I know this shouldn’t be my primary concern, but a) is it accurate to call him “chancellor” in the headline and b) is porn-making chancellor properly hyphenated as a compound modifier. If I had to guess, I’d say a = no, but b = yes.
ED NOTE: As was the case when we covered this in December, I apologize in advance for any double entendres. It is almost impossible to write this without hearing a 12-year-old boy in my head laughing, despite my best efforts to avoid such concerns.
Also, Monday, we’ll have a Q and A with one of the First Amendment attorneys at the Foundation for Individual Rights and Expression, the organization that has helped Joe Gow get legal representation.
THE LEAD: Joe Gow, the former University of Wisconsin La Crosse chancellor who was removed from his position after his bosses realized he was making porn videos in his spare time, was fired from his tenure position at the university as well on Friday.
The regents voted unanimously to terminate Gow. Deliberations were made in a closed session away from the public for about half an hour.
In December, university officials discovered Gow had produced and starred in pornographic content across the web in videos and self-authored books he published under a pseudonym. He was fired as chancellor and recommended to be stripped of his tenure.
Besides his future with UW, Gow has also lost $300,000 in accrued medical benefits. Before his June hearing, Gow said he was planning on using the benefits for more than a decade of coverage into his retirement.
THE BACKGROUND: We covered this situation here back when Gow lost his role as chancellor when the porn first came to light back in December.
Long story short, the regents removed him after they found out he was making porn. Gow stated he never used university materials, services or anything related to his job as he and his wife made the adult videos. That said, the role of chancellor was basically “You serve at the pleasure of the regents,” so he got yanked.
Still, like most administrators, he had what are called “retreat rights,” which meant he had the right to go back and teach in the department to which his expertise is tied. Thus, the regents had to figure out how to rid themselves of Gow and the baggage his hobby carried without breaking the law or violating his rights as an employed, tenured professor.
NEXT STEPS: Gow is out of a job but he is strongly considering legal action against the university. Gow noted he thinks this could go to the Supreme Court, as previous cases involving unpopular but totally legal speech have in the past few decades.
DOCTOR OF PAPER HOT TAKE: The university and the UW system have been stacking sandbags on this one to try to find anything they can fire him for, other than what they are actually firing him for.
What they really want to say is “This makes us all uncomfortable. Joe did icky stuff, so he needs to go away.”
The problem with what they want to say is that it violates the First Amendment. I always go back to the simplest explanation I have for the First Amendment: It’s not meant to protect expression people like. It’s meant to protect expression people DON’T like.

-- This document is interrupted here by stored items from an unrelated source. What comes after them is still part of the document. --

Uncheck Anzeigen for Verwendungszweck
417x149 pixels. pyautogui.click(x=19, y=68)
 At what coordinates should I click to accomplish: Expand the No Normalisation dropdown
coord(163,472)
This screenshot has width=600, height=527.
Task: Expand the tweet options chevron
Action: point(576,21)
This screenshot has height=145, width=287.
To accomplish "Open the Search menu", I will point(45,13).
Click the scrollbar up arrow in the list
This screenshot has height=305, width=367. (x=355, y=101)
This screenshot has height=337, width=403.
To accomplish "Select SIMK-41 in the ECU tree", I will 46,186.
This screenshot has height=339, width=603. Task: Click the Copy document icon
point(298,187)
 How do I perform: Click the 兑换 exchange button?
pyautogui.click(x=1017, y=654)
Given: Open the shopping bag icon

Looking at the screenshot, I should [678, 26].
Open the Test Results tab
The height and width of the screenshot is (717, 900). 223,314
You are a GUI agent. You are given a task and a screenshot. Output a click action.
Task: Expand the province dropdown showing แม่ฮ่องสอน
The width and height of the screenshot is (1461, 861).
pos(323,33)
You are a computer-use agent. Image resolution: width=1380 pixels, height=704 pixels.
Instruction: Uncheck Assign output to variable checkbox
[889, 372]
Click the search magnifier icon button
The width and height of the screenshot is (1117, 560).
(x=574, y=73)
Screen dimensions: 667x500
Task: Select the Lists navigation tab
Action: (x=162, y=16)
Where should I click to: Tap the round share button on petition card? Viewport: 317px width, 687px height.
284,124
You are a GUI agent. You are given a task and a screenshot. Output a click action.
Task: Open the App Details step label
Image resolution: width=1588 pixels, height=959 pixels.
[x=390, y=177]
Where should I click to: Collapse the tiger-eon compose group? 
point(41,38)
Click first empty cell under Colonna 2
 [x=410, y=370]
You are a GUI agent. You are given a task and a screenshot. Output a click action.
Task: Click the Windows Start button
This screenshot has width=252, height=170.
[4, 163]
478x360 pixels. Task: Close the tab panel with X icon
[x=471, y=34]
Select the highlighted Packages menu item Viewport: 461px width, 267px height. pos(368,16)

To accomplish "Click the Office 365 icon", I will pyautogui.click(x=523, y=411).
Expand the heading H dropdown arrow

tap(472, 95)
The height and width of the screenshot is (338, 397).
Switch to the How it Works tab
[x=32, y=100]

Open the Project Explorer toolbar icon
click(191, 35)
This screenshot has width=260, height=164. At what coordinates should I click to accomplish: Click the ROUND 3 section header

I’ve also spent more than a little time thinking about the question, “How much of my soul does the university have the right to own?” I mean, sure, there’s the time in class and the time with the kids outside of class and the time in my office and the time publishing and the … Eh… You get the idea.
However, what happens when the university decides that whatever expression I want to engage in or someone else on faculty wants to engage it is considered too uncomfortable for words?
I’m quite certain my friends in the LGBTQ+ community who are of a certain age and worked at public universities found themselves a bit wary of what their private lives would mean for their public jobs. If we kept along that more conservative line of thinking, what would it take for a university to find that two people of the sexual orientation being together as a couple made for a firing offense today?
Conversely, I also know that opinions on certain things tend to change over time, so what seems OK at the moment, might lead to concerns in the future. For a while, there was this massive trend of everyone getting Chinese symbols tattooed on themselves as a form of expression and few people thought twice about it. (One of my students at the time, however, did say that his father, who was fluent in the language, would not write out such symbols for people as it was a cultural concern.)
Today, cultural appropriation is a concern and rightly so, could there be a risk to a professor at a public institution who has these permanent markings in a visible place if enough people make noise about it? I don’t know, but I like living in a world where the First Amendment says, “You can be upset, but you can’t punish someone for expression that is offensive.”